Stagecoach Days in Cazenovia

 Cazenovia Republican
April 12, 1906
Some Recollections of George Shute - A Driver.
A Paper Read by Professor George D. Bailey at the Exercises of the Madison County Centennial Celebration held in the M.E. Church March 21, 1906 at Cazenovia, New York.
    Of course the first roads throughout our whole great country were the trails of the Indians. These the pioneers followed and straightened and widened as suited his necessity. Probably the most noted of these paths was the Great Trail which entered Madison County at  Oneida Castle passed through Wampsvllle and over Quality Hill through Chittenango and on west to Geneva. William James Wadsworth developed this trail into a road in the year 1790, while on his way to the Genesee Country, where he founded s colony. In 1794- the State improved the road which then was dignified by the name of the Great South Genesee Road.
    Two years after this about $14,000 raised by a lottery legalized by the State for that purpose, was applied to the improvement of this road. There being much need of further improvement, the Seneca Turnpike Company was chartered for that purpose. It was then known as the Great Genesee Turnpike.
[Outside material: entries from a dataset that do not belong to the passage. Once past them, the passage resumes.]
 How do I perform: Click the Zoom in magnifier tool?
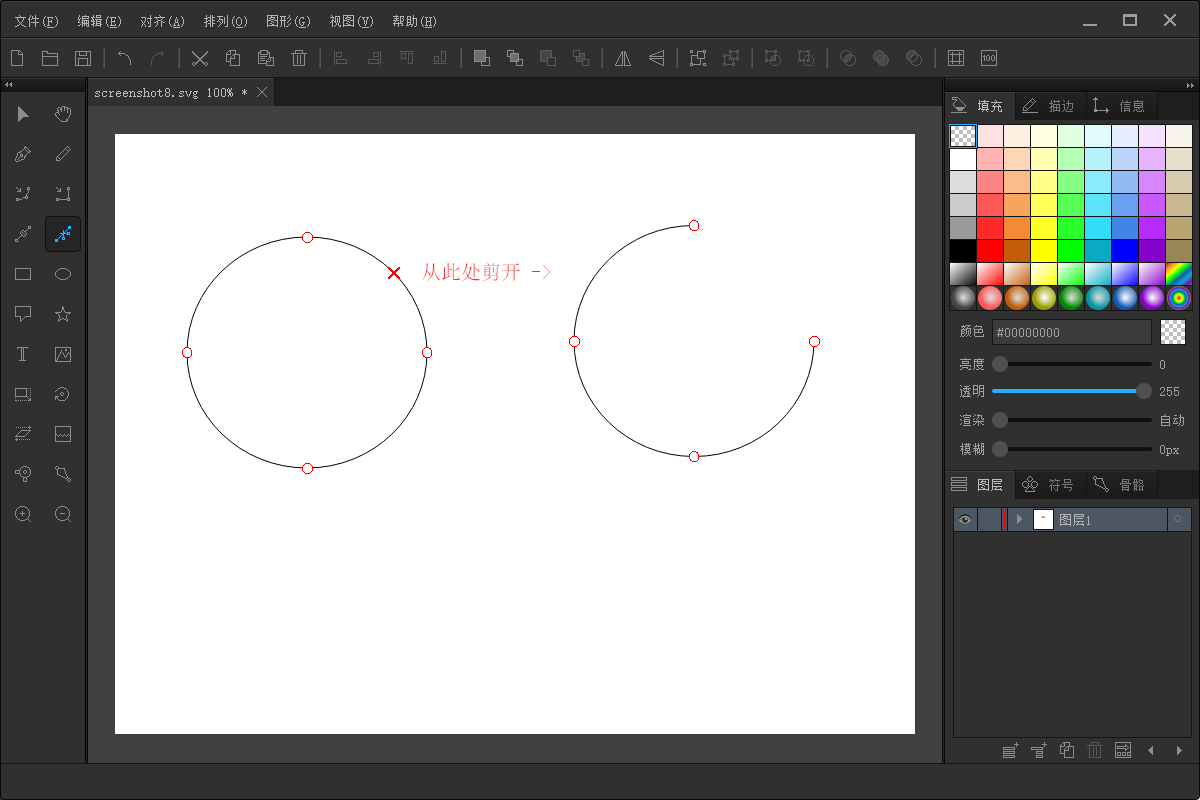23,514
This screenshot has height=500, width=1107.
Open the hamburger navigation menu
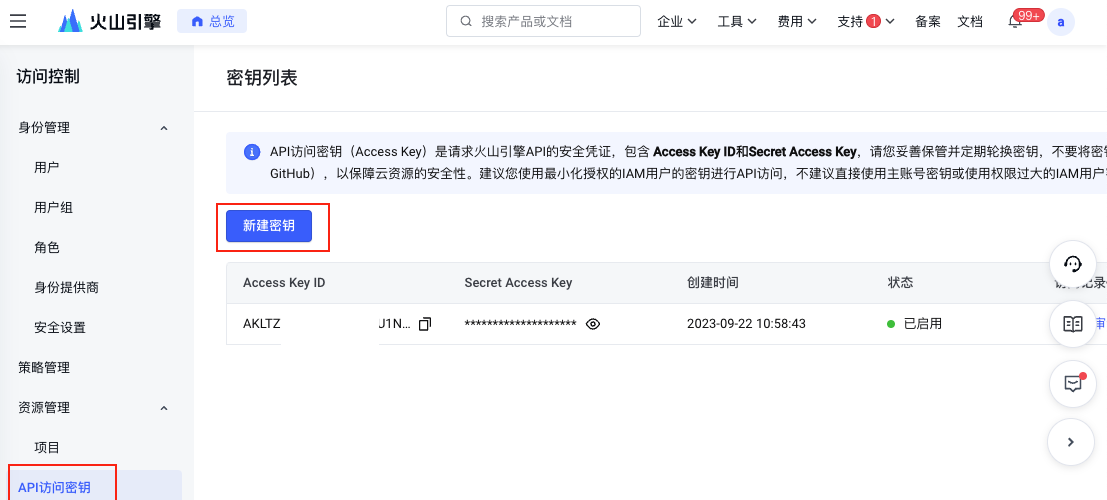(x=18, y=21)
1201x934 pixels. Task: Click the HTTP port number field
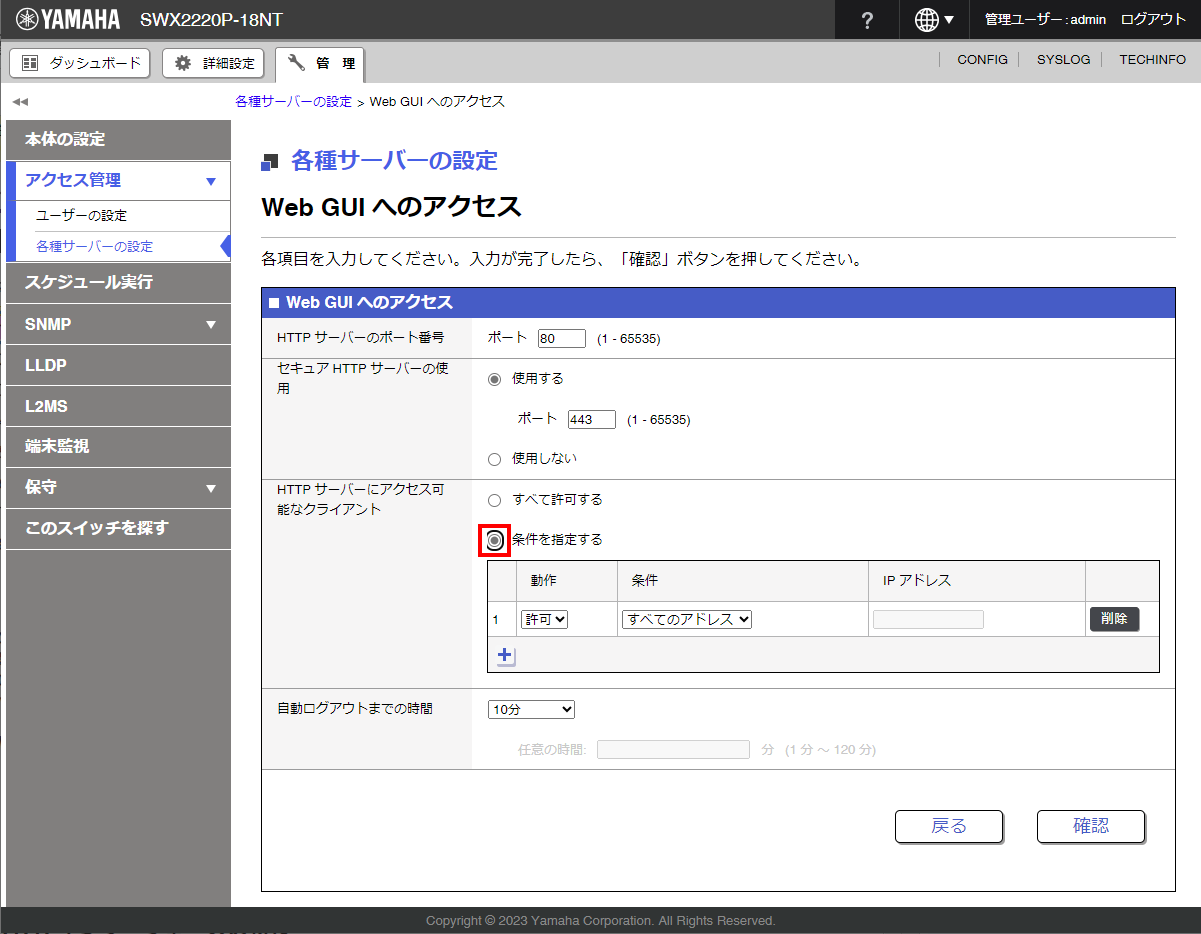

Truxton Coaching Club poses in front of the New Woodstock Hotel during one of its famous outings in the early 1900s. Madison County Historical Society collection.

    A Mr. Landon carried the first mail through the county on horseback in 1797-8. He was succeeded by a Hr. Lucas who soon found the increasing mail so heavy as to require a wagon to carry it. In connection with the mail business he maintained a two horse hack which paid well. This is probably the first stage ever driven into Madison county.
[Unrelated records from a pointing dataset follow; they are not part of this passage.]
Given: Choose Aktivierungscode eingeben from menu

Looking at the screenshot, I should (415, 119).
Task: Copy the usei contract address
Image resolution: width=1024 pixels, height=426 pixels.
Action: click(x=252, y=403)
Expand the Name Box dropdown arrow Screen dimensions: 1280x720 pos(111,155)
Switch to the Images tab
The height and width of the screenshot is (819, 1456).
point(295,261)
   To Jason Parker belongs the honor of driving the first four-horse thorough-brace stagecoach into the county. This was in 1803. In 1804 it ran twice a week from Utica to Canandaigua. This run was to be made in 48 hours, barring accidents, This, Mr. Parker was compelled to do by statute law.
    In 1804 the Peterboro Turnpike which extended through Peterboro from Vernon to Cazenovia was completed. In 1803 the Cherry Valley Turnpike was chartered. This made the third great trade route through Madison County,  all extending from east to west. Over this road, constant droves of cattle, sheep, pigs, geese and turkeys were driven to market at Albany from all along the route as far west as central Ohio. The Hamilton and Skaneateles Turnpike was commenced in 1811, extending from Otsego County through Brookfield, Hamilton, Eaton, Erieville and New Woodstock to Skaneateles.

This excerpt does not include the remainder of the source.